15 years ago, I was just beginning to teach people about e-mail…and telnet…and gopher…and ftp. Then I taught HTML and website design…and on to blogging and RSS. These days, I’m teaching social media — Facebook and LinkedIn and Twitter — mostly to non-librarians. Even with all the mainstream hoopla over these services, I still see a lot of resistance. Many people still regard them as frivolous or fear them as a monumental time-suck. And, of course, if not used judiciously and strategically, that is exactly what they can be.

When people ask me, “Why do I want to be on Facebook?” or “Why do I want to be on Twitter?”, I give them what I think are the two main reasons:

1. There’s a conversation going on “out there.” Continuously. You can either choose to be part of it or let it pass you by.

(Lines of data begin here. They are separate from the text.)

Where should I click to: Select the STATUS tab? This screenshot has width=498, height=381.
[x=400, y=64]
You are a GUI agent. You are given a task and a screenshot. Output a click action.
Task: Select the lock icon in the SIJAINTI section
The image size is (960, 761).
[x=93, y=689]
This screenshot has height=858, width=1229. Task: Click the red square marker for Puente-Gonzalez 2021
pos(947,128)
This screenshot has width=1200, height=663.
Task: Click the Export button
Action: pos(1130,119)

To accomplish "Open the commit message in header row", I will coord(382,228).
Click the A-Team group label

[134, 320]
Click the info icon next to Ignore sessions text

If you’re a business person, chances are pretty good that somebody somewhere is discussing your industry — or your specific company — in the social media space. Right now. This very minute. What are you missing? More importantly, what could you be adding?

2. Information overload is a chronic condition suffered by all of us. As individuals, we can’t possibly ingest and digest everything we need to feel well-informed — both in the general “what’s going on in the world” sense and within our own communities, industries and/or professional circles. But when we harness the brains of savvy intermediaries, the odds are pretty good that we’re not going to miss something significant.

Which brings us full circle. We have — by definition, as information professionals — a virtual mandate here to filter and aggregate.

The NYT “Bits” blog post referenced at the top of this post contains a statistic that just floored me:

John Borthwick, chief executive of Betaworks and Bit.ly, the URL-shortening service, said each month more people were clicking on shortened links from social networks and e-mail. Last week, Mr. Borthwick said bit.ly processed 599,100,000 clicks, its highest number since starting in July 2008.

bit.ly processed 599,000,000 clicks — IN ONE WEEK. That, my friends, is A HECK of a lot of information sharing. Especially since bit.ly is only one of many URL shortening services.